In September, Lummi Nation declared a state of emergency in response to the fentanyl crisis. Hillaire asked the committee to do the same at the national level.

“That way we can tear down the barriers, tear down the bureaucracy — everything that’s hindering our ability to take care of our people,” Hillaire said.

Lummi Nation needs funding to help restart preventive programs like the Lummi Youth Academy, which offered culturally appropriate mental health services and education, as well as shelter and food. They’re also $12 million short of building a detox center. So far, pleas to the Indian Health Service haven’t been answered.

Last week, Cantwell announced nearly $6 million for six Washington communities, including Quinault Nation, the Puyallup Tribe and Tulalip Tribes, to support their response to the substance use crisis. That’s in addition to more than $10 million announced over the summer for Yakama Nation, the Seattle Indian Health Board and other Washington communities.

Cantwell helped send FBI officials to Lummi as the crisis peaked this fall, and together, federal and local law enforcement officials were able to get 4,500 pills off the reservation through vehicle checkpoints, Hillaire said.

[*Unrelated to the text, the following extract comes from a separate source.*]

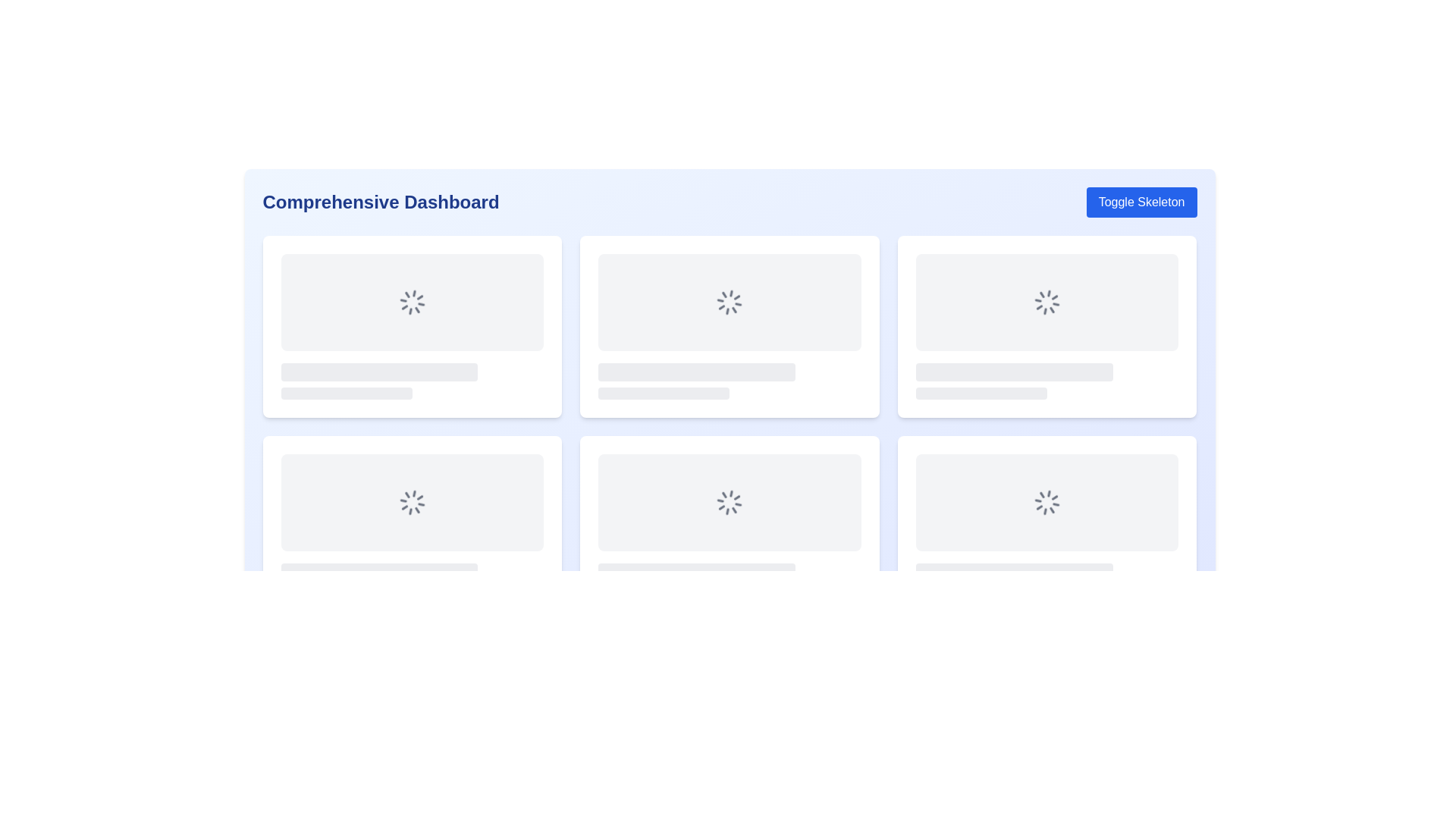 The height and width of the screenshot is (819, 1456). I want to click on the circular gray loading spinner located in the top-right corner of the grid structure, so click(1046, 302).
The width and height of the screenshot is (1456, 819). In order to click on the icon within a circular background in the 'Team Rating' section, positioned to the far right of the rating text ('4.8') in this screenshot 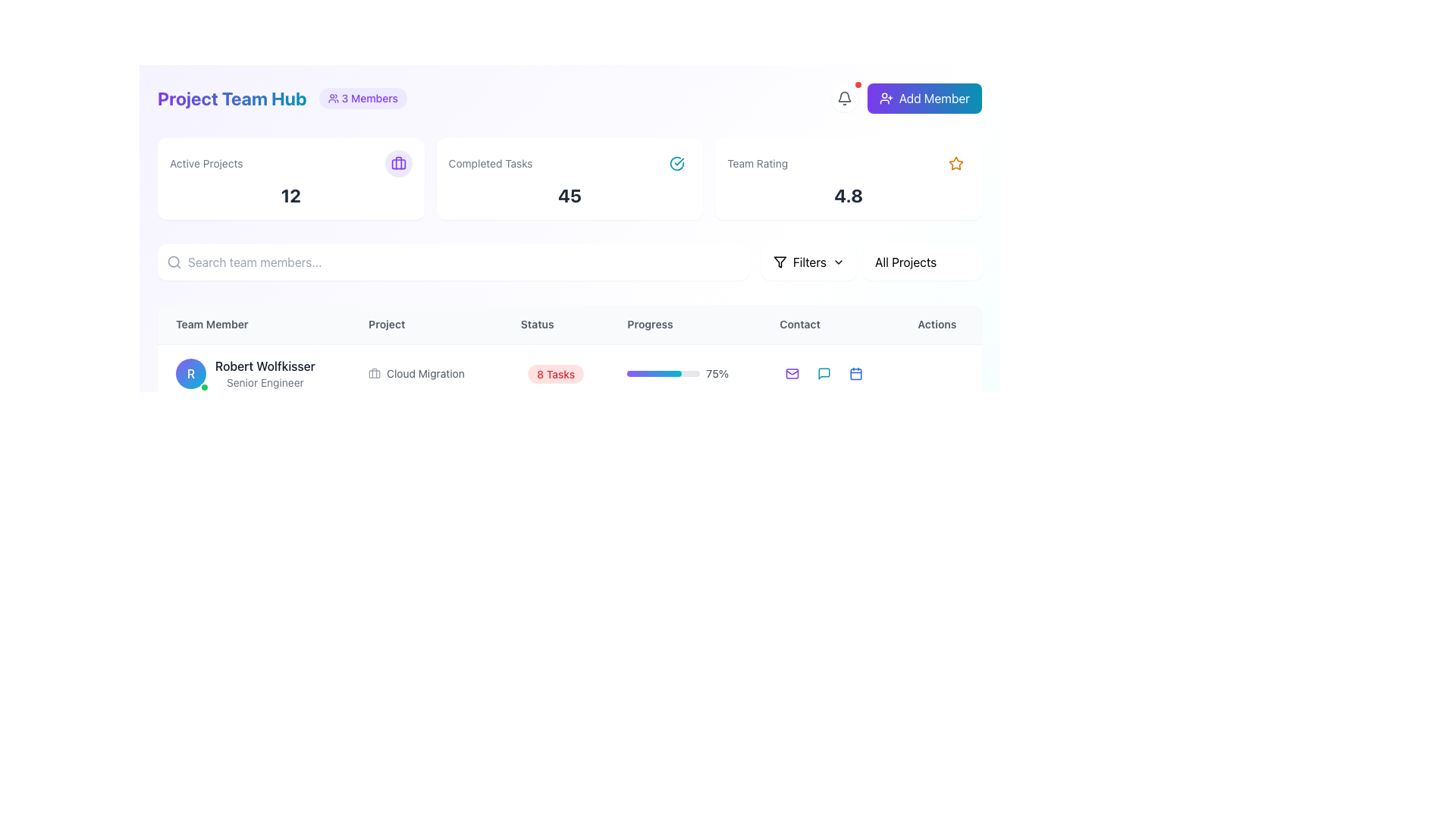, I will do `click(956, 164)`.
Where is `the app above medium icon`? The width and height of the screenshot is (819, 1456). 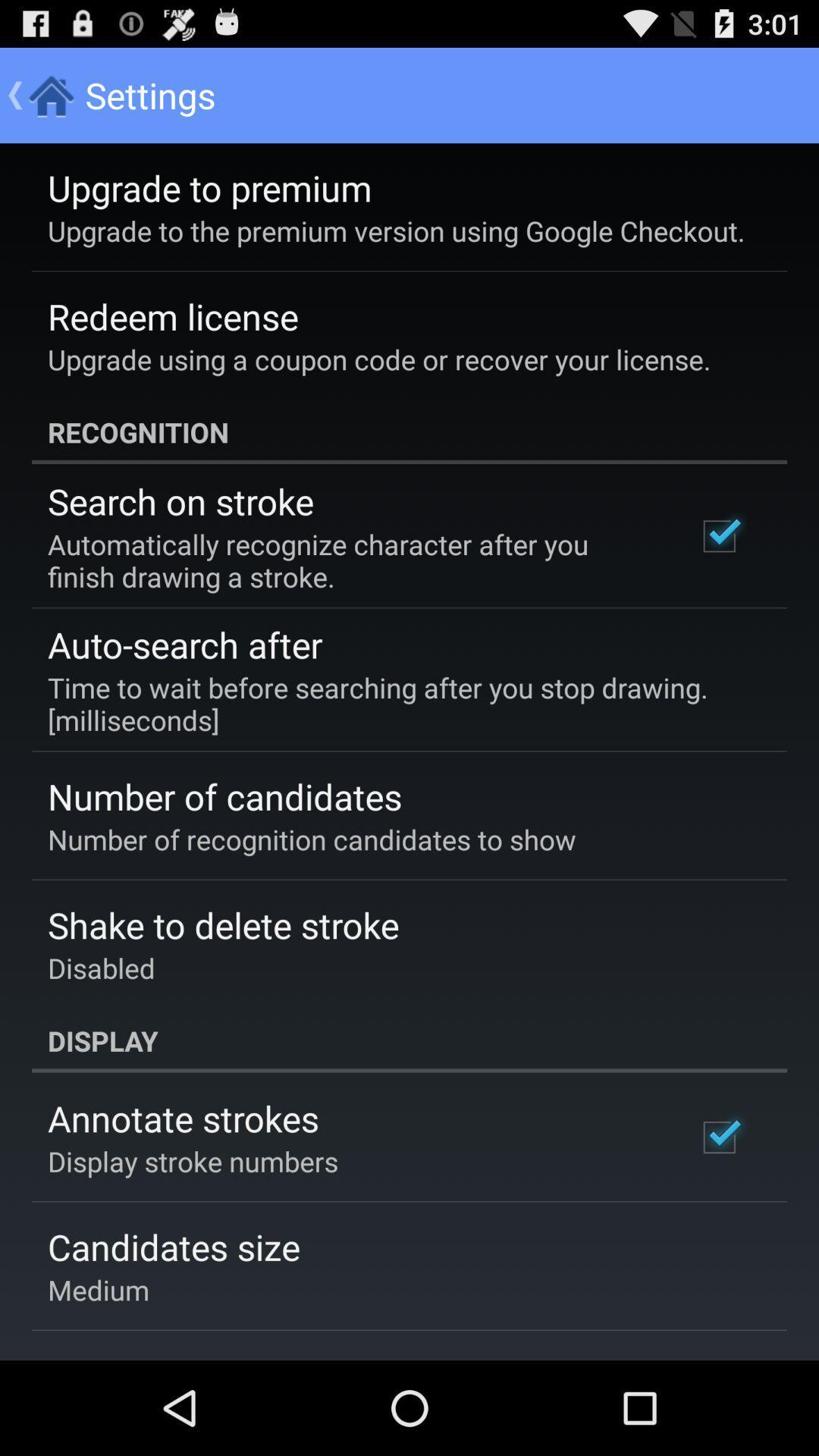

But, tribal leaders told the committee, there are roads on tribal lands where tribal law enforcement have no jurisdiction. If a non-Native person is arrested on the reservation, some leaders described having to wait and see if there’s room in the county jail, only for the dealers to return to the reservation hours or weeks after their release. Non-Native dealers can and do exploit reservations.

“We see all these billion-dollar packages go into Ukraine and going to Israel. When is Indian country going to matter?” said Bryce Kirk, a councilman for the Assiniboine and Sioux Tribes of the Fort Peck Reservation. “When are the treaties and trust obligations going to matter?”